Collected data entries

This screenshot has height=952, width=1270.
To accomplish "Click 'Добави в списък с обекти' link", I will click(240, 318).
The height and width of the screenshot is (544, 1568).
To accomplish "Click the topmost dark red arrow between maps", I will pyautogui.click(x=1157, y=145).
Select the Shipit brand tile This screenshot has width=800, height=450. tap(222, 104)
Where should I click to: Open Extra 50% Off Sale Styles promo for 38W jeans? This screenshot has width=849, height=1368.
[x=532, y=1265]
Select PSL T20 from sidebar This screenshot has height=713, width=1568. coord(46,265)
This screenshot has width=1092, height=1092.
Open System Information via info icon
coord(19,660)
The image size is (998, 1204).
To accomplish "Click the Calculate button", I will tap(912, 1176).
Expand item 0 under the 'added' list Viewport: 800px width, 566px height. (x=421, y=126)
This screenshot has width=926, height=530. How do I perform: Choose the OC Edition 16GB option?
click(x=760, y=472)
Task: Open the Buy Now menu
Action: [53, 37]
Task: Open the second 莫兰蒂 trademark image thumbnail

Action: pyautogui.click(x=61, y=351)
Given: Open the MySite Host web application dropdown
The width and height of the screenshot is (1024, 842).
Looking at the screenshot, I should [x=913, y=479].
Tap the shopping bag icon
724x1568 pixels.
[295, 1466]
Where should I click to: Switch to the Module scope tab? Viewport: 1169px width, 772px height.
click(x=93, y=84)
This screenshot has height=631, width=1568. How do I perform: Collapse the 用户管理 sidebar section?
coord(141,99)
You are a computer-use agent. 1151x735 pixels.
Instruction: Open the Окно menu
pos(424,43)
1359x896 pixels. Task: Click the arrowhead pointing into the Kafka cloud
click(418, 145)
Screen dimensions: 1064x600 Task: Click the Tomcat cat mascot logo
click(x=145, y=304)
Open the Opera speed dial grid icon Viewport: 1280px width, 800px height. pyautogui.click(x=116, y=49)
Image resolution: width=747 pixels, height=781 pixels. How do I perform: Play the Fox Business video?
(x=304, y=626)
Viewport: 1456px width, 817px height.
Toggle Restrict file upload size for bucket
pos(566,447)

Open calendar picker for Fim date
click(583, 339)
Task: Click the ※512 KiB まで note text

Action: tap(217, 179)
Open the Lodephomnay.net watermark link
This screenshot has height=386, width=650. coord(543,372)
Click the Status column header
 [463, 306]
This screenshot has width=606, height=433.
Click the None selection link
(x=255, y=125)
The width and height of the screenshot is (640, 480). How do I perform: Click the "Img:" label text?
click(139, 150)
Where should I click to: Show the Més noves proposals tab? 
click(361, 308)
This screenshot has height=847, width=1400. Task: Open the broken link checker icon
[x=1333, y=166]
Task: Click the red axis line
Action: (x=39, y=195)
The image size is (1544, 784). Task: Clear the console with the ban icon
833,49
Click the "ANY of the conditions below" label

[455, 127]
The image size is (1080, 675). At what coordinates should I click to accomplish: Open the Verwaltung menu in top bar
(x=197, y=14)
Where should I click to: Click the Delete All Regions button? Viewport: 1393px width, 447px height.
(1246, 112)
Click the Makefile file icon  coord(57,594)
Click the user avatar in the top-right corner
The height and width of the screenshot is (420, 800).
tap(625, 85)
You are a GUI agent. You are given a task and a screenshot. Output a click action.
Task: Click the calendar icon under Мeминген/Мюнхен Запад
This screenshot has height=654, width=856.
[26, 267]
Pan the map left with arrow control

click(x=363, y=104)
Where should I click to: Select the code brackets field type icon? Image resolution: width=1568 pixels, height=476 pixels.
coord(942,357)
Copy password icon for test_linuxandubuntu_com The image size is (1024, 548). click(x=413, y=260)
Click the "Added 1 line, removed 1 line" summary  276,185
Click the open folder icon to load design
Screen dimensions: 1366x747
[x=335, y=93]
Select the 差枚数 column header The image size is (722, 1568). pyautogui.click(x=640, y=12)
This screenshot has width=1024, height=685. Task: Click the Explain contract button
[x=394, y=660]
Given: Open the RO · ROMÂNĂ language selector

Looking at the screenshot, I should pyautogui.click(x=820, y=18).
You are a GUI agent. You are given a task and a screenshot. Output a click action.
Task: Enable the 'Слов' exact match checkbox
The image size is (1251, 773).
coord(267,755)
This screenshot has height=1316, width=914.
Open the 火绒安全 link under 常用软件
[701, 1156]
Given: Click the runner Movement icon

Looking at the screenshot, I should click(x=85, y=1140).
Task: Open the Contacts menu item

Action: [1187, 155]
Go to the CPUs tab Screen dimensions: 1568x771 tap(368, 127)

> _WORK ITEM_
Look above for the line with "Image resolution: width=747" and the line with "This screenshot has width=606, height=433.". Retype those two lines and every line between them exactly, adding nothing.

> _EXERCISE RESPONSE_
Image resolution: width=747 pixels, height=781 pixels. How do I perform: Play the Fox Business video?
(x=304, y=626)
Viewport: 1456px width, 817px height.
Toggle Restrict file upload size for bucket
pos(566,447)

Open calendar picker for Fim date
click(583, 339)
Task: Click the ※512 KiB まで note text

Action: tap(217, 179)
Open the Lodephomnay.net watermark link
This screenshot has height=386, width=650. coord(543,372)
Click the Status column header
 [463, 306]
This screenshot has width=606, height=433.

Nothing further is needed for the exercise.